Through FAMSI (a site heavily visited and patronized by archaeologists) I maintain an online catalog of Zapotec effigy vessels, with over 500 examples currently in the database. The catalog came about because there were so few examples of this type of ceramic effigy from controlled excavations that I deemed it necessary for my dissertation to add objects that were in museum collections from around the world. The majority of these artifacts are from nineteenth-century collections (Looted? Maybe. But keep in mind that the meaning of that term has changed over time), while others are from twentieth-century private and public collections. Basically, I was attempting to document everything I could for the purpose of broadening the comparative base, and then I felt this would be a useful tool for specialists. So I published it. An important issue for me was to identify, as far as possible, the collection history of these objects in an attempt to reveal provenance and provenience. Using a historical method and a great deal of archival research I have been successful in reconstructing the archaeological context of some of these objects, and have even uncovered certain individuals who were involved in illegally exporting materials out of Mexico. (They are duly named in the database.) Furthermore, the objects are presented as line drawings and not photographs, but perhaps this does little to mitigate the overall ethical issue.
In contrast, on the FAMSI site I share the same “resource” tab with other online databases. For example there is the Justin Kerr Catalog of pre-Columbian material, that presents a diversity of ancient objects from Mexico with excellent color photography and spectacular roll-out images of Mayan vases. Much of this material has dubious provenance and the database lacks specifics regarding their collection history, presumably to protect the collectors involved.
I would like to think that the treatment my database gives the materials compared to the Kerr example is significant: mine fully documents and can track the movements of illicit objects over time, while the other emphasizes the esthetics of the objects and does little to reveal their origin or even present location.

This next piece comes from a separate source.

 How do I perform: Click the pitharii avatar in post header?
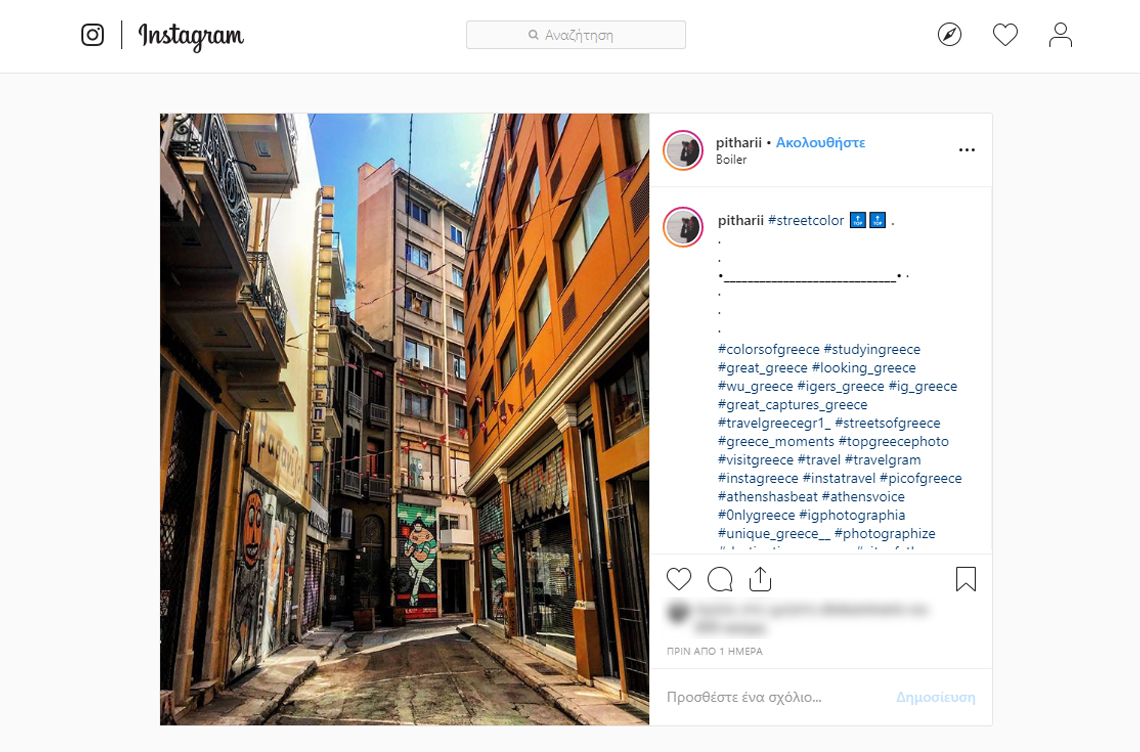coord(683,150)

However, I can see how a criticism could be raised that despite my attempts at transparency and an interest in fostering an awareness of illegal collecting, one could still argue that I am publishing unprovenanced artifacts. So, are there not specific cases where one can, in clear conscience, publish this material?

Michael E. Smith said...

Adam- As you point out, this is not an area of black-and-white actions. I talked about some of the considerations involved in a posting in May 2008:

To me, the current location of pieces (e.g., private collector vs. a museum) is a big factor for deciding whether to work with pieces that may have been obtained without scientific and legal procedures. And I find a difference between using materials for serious research purposes (which you do) and publishing them merely to illustrate something in a commercial magazine.